Lines to make me nod, “I’ve always been hesitant to get physical with insects” (p 12), “we didn’t talk while we ate but everybody slurped the bejeezus out of the noodles” (p 49), and “I can never control what I say anyway, things just come out” (p 52).

Unrelated fact I did not know before reading Thank You and OK!: the author of the song “I Left My Heart in San Francisco” committed suicide.

As an aside, I wonder how many people picked up the tip about asking for directions to an imaginary place as a way of checking out the scene without paying for it and tried it for themselves?

Author fact: Chadwick is a self professed Texas-raised wanderer, college dropout, bumbling social activist and hobbyhorse musician.

Book trivia: no fun photographs of Japan.

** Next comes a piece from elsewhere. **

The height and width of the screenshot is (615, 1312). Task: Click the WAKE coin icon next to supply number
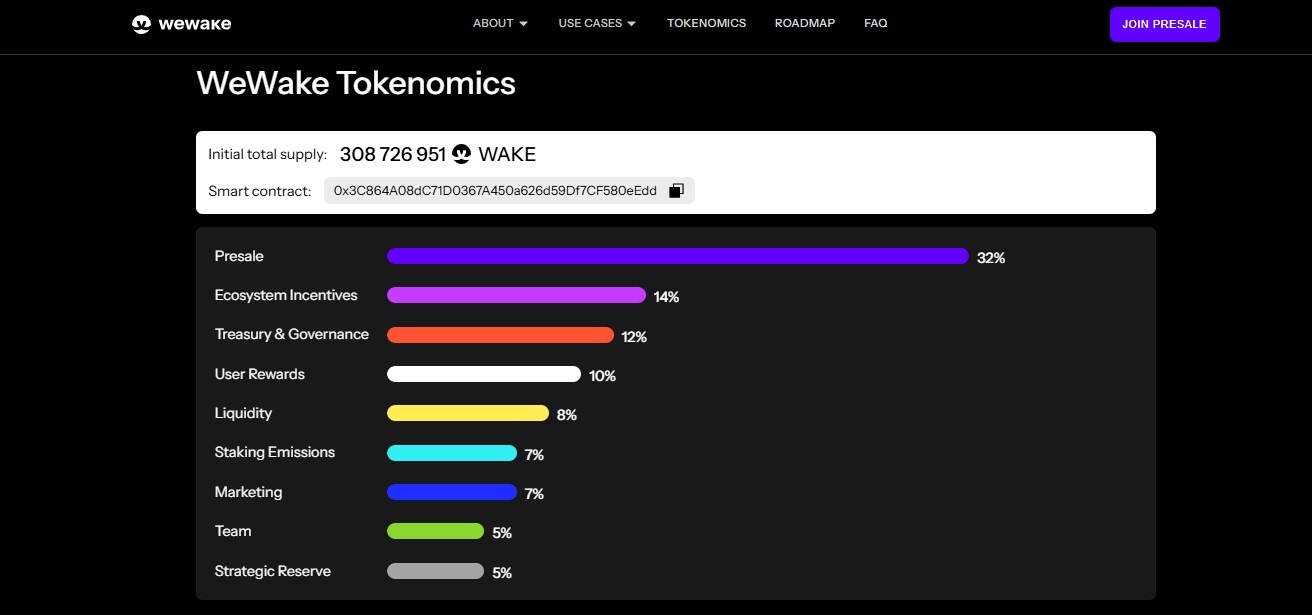[x=461, y=153]
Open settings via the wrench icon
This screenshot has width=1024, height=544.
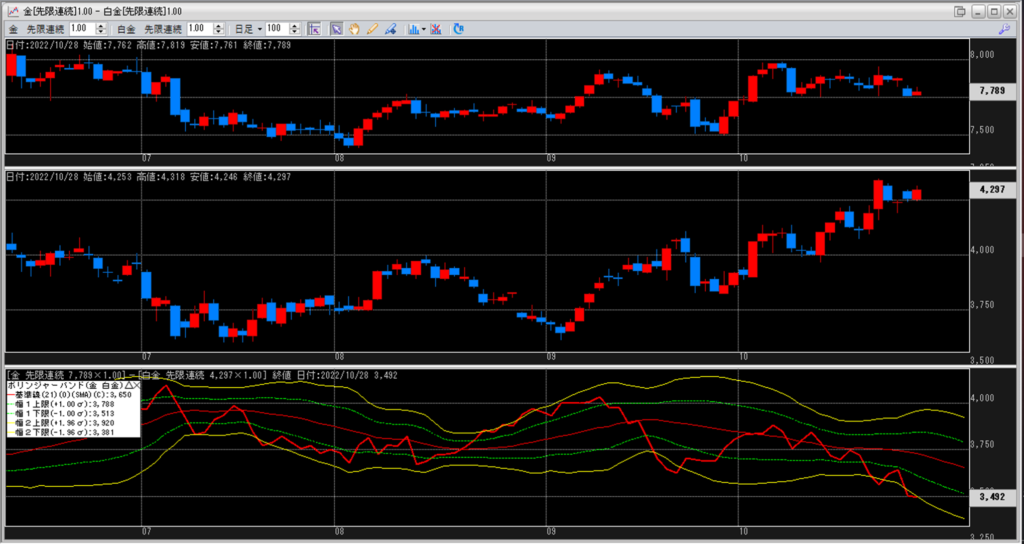pos(1003,29)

Bummer.

Nancy said: Pearl indicated Thank You and OK! was one of the best gaijin accounts.

BookLust Twist: from Book Lust To Go in the chapter called “Japanese Journeys” (p 118).


Ayatollah Begs to Differ

Madj, Hooman. The Ayatollah Begs to Differ: the Paradox of Modern Iran. New York: Anchor Books, 2008.

Reason read: the Iran-Iraq War of 1980.

Iran, a land of contradictions and gross misunderstanding. Madj shares historical facts and personal reflections revealing a side of Iran and Iranians few westerners get to see. Does he want to clear up misconceptions? He understands there is a widespread lack of thoughtful acceptance of middle eastern culture. The United States especially is not on solid ground with their relationship is an understatement. The two sides are polarizing when there is so much more to understand. How can westerners reconcile dead camels on display, their throats slit for religious sacrifice? Other illogical points to consider: Birth records in Iran were instituted in 1930. Also, the chador was illegal for women to wear in the 1930s. Interestingly enough, the Shah was persuaded not to enforce this law until it was finally changed in 1941. The Islamic Revolution of 1979 promised to do away with class. Even the employees of the President dress the same as the man who poured their tea. In contrast, Madj says “When American…politicians may often come from ordinary backgrounds their lifestyles usually change dramatically when they have reached the pinnacle of power, they are long removed from their more humble roots” (p 17). This doesn’t happen in Iran.
Madj sits comfortably in a dual cultural identity, western (educated in both England and the United States) and middle eastern as the son of an Iranian diplomat and the grandson of a professor of Islamic philosophy. It’s as if he wants us to understand him as much as he wants to explain Iranian culture. Take the practice of ta’arouf, for example. He recognizes that it is an exhausting and sometime ridiculous practice similar to an over-polite chess match. Or customary gestures of hello: in the United States you thrust out your right hand to grasp someone else’s right hand (and shake vigorously), but in Iran you instead place your right hand over your heart as a gesture of respect. It’s the little things…

Quote that struck me, “Just as one doesn’t have to be religious to feel and appreciate the emotion of a gospel signer, one doesn’t have to be devout to feel the emotion of Muslim religious music, and Shia chants reach into a place deep in the Iranian soul, formed by centuries of cultural DNA and the certain Persian knowledge that the world is indeed a wicked place” (p 87).

Author fact: Madj is a writer of short fiction and has his own website here.

Book trivia: Majd includes some really great color photographs.

Nancy said: Pearl didn’t say anything specific about The Ayatollah Begs to Differ.

BookLust Twist: from Book Lust To Go in the chapter simply called “Iran” (p 108).